> [WORK INSTRUCTIONS]:
Omit the images. Copy each entry word for word.

> [RECORDS TO USE]:
◆ ◆ ◆ ◆

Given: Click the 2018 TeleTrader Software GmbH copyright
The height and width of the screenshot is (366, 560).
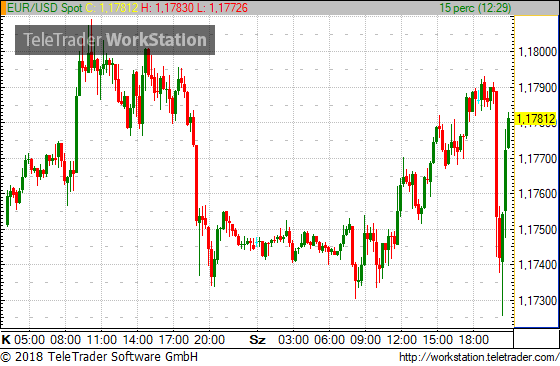Looking at the screenshot, I should pyautogui.click(x=99, y=357).
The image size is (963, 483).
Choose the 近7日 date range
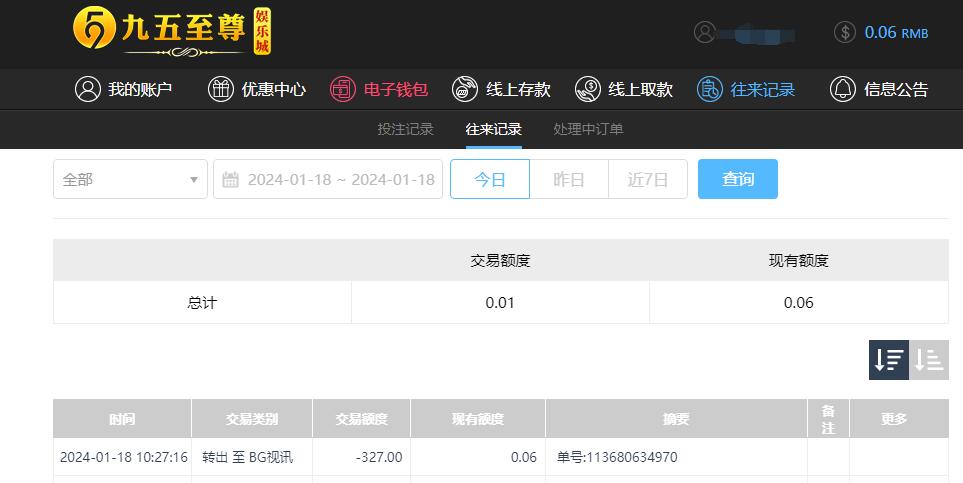(x=648, y=179)
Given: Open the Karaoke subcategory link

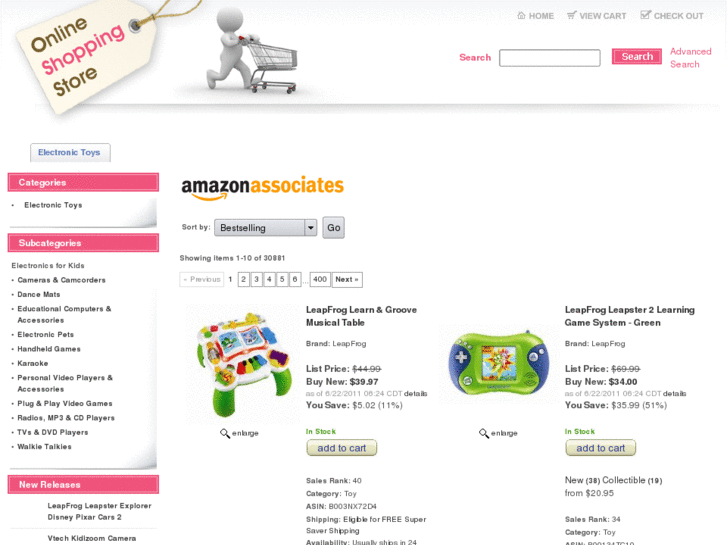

◆ ◆ ◆ ◆

> [SOLUTION]:
Given: Click the 2018 TeleTrader Software GmbH copyright
The height and width of the screenshot is (366, 560).
Looking at the screenshot, I should pyautogui.click(x=99, y=357).
The image size is (963, 483).
Choose the 近7日 date range
(x=648, y=179)
Given: Open the Karaoke subcategory link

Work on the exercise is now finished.